Extracted records -
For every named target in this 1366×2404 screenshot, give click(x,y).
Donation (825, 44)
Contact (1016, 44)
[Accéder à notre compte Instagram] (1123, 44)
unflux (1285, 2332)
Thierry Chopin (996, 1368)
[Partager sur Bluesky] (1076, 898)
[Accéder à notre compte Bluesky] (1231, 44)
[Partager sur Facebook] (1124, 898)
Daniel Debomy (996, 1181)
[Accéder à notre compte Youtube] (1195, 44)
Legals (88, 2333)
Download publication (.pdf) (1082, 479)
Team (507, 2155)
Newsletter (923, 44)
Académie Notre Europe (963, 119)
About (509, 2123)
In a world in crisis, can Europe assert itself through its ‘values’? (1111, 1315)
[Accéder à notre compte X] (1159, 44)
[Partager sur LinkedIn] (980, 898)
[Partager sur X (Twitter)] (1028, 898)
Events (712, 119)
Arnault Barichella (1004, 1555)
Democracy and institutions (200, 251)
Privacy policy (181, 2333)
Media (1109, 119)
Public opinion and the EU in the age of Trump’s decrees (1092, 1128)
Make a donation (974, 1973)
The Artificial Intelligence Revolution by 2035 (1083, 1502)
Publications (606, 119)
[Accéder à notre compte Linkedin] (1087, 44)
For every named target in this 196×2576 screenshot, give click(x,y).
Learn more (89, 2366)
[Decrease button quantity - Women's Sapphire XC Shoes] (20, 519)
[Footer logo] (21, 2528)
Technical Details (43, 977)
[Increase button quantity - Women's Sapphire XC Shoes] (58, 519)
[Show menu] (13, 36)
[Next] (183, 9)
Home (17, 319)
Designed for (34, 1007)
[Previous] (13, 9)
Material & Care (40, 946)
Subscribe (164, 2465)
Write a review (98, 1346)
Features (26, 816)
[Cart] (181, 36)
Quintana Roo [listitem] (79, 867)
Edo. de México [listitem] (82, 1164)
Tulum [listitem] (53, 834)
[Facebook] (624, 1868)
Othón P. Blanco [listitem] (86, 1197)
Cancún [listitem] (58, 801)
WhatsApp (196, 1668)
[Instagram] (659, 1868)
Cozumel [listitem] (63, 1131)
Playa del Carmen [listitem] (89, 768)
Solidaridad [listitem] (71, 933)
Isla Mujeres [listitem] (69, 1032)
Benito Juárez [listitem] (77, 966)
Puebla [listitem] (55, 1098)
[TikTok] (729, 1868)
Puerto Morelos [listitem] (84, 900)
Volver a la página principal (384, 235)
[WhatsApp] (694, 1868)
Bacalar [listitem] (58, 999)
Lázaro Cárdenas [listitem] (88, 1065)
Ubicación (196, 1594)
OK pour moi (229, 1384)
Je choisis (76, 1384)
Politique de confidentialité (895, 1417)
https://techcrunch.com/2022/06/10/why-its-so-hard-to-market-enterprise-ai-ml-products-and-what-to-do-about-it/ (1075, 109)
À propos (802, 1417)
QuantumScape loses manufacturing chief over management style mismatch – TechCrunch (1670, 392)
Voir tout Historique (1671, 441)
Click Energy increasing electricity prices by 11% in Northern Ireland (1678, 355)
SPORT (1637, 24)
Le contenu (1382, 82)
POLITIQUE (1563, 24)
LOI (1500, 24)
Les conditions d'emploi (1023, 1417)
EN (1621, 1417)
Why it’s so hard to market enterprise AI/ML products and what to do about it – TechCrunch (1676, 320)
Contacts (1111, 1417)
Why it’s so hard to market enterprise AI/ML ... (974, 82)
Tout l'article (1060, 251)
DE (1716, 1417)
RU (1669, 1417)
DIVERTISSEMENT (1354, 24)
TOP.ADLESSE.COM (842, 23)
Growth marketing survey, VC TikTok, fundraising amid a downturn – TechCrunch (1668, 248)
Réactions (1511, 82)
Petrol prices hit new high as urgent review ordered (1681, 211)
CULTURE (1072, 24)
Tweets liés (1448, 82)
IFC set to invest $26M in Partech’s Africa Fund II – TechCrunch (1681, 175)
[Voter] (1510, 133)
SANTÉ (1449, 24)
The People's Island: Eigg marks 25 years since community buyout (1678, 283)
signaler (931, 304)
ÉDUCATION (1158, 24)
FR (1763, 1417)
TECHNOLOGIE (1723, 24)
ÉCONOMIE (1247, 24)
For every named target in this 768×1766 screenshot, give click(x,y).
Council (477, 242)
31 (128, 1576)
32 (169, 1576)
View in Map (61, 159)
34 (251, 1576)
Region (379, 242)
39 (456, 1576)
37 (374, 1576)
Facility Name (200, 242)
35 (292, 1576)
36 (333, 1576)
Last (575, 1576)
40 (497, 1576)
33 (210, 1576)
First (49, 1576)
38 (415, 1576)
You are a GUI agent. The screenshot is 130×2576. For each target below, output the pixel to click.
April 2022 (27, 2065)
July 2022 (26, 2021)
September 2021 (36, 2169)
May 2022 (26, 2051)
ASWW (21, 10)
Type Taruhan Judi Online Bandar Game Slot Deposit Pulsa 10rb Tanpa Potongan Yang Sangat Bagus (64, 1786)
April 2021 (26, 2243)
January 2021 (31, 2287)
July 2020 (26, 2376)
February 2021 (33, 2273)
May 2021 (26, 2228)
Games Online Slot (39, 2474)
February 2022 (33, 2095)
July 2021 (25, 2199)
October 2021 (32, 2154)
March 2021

Your task -
Every line of the listing must be written out again exactly.

Completed exercise -
For every named target in this 1366×2404 screenshot, give click(x,y).
Donation (825, 44)
Contact (1016, 44)
[Accéder à notre compte Instagram] (1123, 44)
unflux (1285, 2332)
Thierry Chopin (996, 1368)
[Partager sur Bluesky] (1076, 898)
[Accéder à notre compte Bluesky] (1231, 44)
[Partager sur Facebook] (1124, 898)
Daniel Debomy (996, 1181)
[Accéder à notre compte Youtube] (1195, 44)
Legals (88, 2333)
Download publication (.pdf) (1082, 479)
Team (507, 2155)
Newsletter (923, 44)
Académie Notre Europe (963, 119)
About (509, 2123)
In a world in crisis, can Europe assert itself through its ‘values’? (1111, 1315)
[Accéder à notre compte X] (1159, 44)
[Partager sur LinkedIn] (980, 898)
[Partager sur X (Twitter)] (1028, 898)
Events (712, 119)
Arnault Barichella (1004, 1555)
Democracy and institutions (200, 251)
Privacy policy (181, 2333)
Media (1109, 119)
Public opinion and the EU in the age of Trump’s decrees (1092, 1128)
Make a donation (974, 1973)
The Artificial Intelligence Revolution by 2035 (1083, 1502)
Publications (606, 119)
[Accéder à notre compte Linkedin] (1087, 44)
For every named target in this 196×2576 screenshot, give click(x,y).
Learn more (89, 2366)
[Decrease button quantity - Women's Sapphire XC Shoes] (20, 519)
[Footer logo] (21, 2528)
Technical Details (43, 977)
[Increase button quantity - Women's Sapphire XC Shoes] (58, 519)
[Show menu] (13, 36)
[Next] (183, 9)
Home (17, 319)
Designed for (34, 1007)
[Previous] (13, 9)
Material & Care (40, 946)
Subscribe (164, 2465)
Write a review (98, 1346)
Features (26, 816)
[Cart] (181, 36)
Quintana Roo [listitem] (79, 867)
Edo. de México [listitem] (82, 1164)
Tulum [listitem] (53, 834)
[Facebook] (624, 1868)
Othón P. Blanco [listitem] (86, 1197)
Cancún [listitem] (58, 801)
WhatsApp (196, 1668)
[Instagram] (659, 1868)
Cozumel [listitem] (63, 1131)
Playa del Carmen [listitem] (89, 768)
Solidaridad [listitem] (71, 933)
Isla Mujeres [listitem] (69, 1032)
Benito Juárez [listitem] (77, 966)
Puebla [listitem] (55, 1098)
[TikTok] (729, 1868)
Puerto Morelos [listitem] (84, 900)
Volver a la página principal (384, 235)
[WhatsApp] (694, 1868)
Bacalar [listitem] (58, 999)
Lázaro Cárdenas [listitem] (88, 1065)
Ubicación (196, 1594)
OK pour moi (229, 1384)
Je choisis (76, 1384)
Politique de confidentialité (895, 1417)
https://techcrunch.com/2022/06/10/why-its-so-hard-to-market-enterprise-ai-ml-products-and-what-to-do-about-it/ (1075, 109)
À propos (802, 1417)
QuantumScape loses manufacturing chief over management style mismatch – TechCrunch (1670, 392)
Voir tout Historique (1671, 441)
Click Energy increasing electricity prices by 11% in Northern Ireland (1678, 355)
SPORT (1637, 24)
Le contenu (1382, 82)
POLITIQUE (1563, 24)
LOI (1500, 24)
Les conditions d'emploi (1023, 1417)
EN (1621, 1417)
Why it’s so hard to market enterprise AI/ML products and what to do about it – TechCrunch (1676, 320)
Contacts (1111, 1417)
Why it’s so hard to market enterprise AI/ML ... (974, 82)
Tout l'article (1060, 251)
DE (1716, 1417)
RU (1669, 1417)
DIVERTISSEMENT (1354, 24)
TOP.ADLESSE.COM (842, 23)
Growth marketing survey, VC TikTok, fundraising amid a downturn – TechCrunch (1668, 248)
Réactions (1511, 82)
Petrol prices hit new high as urgent review ordered (1681, 211)
CULTURE (1072, 24)
Tweets liés (1448, 82)
IFC set to invest $26M in Partech’s Africa Fund II – TechCrunch (1681, 175)
[Voter] (1510, 133)
SANTÉ (1449, 24)
The People's Island: Eigg marks 25 years since community buyout (1678, 283)
signaler (931, 304)
ÉDUCATION (1158, 24)
FR (1763, 1417)
TECHNOLOGIE (1723, 24)
ÉCONOMIE (1247, 24)
For every named target in this 768×1766 screenshot, give click(x,y).
Council (477, 242)
31 (128, 1576)
32 (169, 1576)
View in Map (61, 159)
34 (251, 1576)
Region (379, 242)
39 (456, 1576)
37 (374, 1576)
Facility Name (200, 242)
35 (292, 1576)
36 (333, 1576)
Last (575, 1576)
40 (497, 1576)
33 (210, 1576)
First (49, 1576)
38 (415, 1576)
You are a GUI agent. The screenshot is 130×2576. For each target below, output the pixel to click.
April 2022 (27, 2065)
July 2022 (26, 2021)
September 2021 (36, 2169)
May 2022 (26, 2051)
ASWW (21, 10)
Type Taruhan Judi Online Bandar Game Slot Deposit Pulsa 10rb Tanpa Potongan Yang Sangat Bagus (64, 1786)
April 2021 (26, 2243)
January 2021 (31, 2287)
July 2020 (26, 2376)
February 2021 (33, 2273)
May 2021 (26, 2228)
Games Online Slot (39, 2474)
February 2022 (33, 2095)
July 2021 (25, 2199)
October 2021 (32, 2154)
March 2021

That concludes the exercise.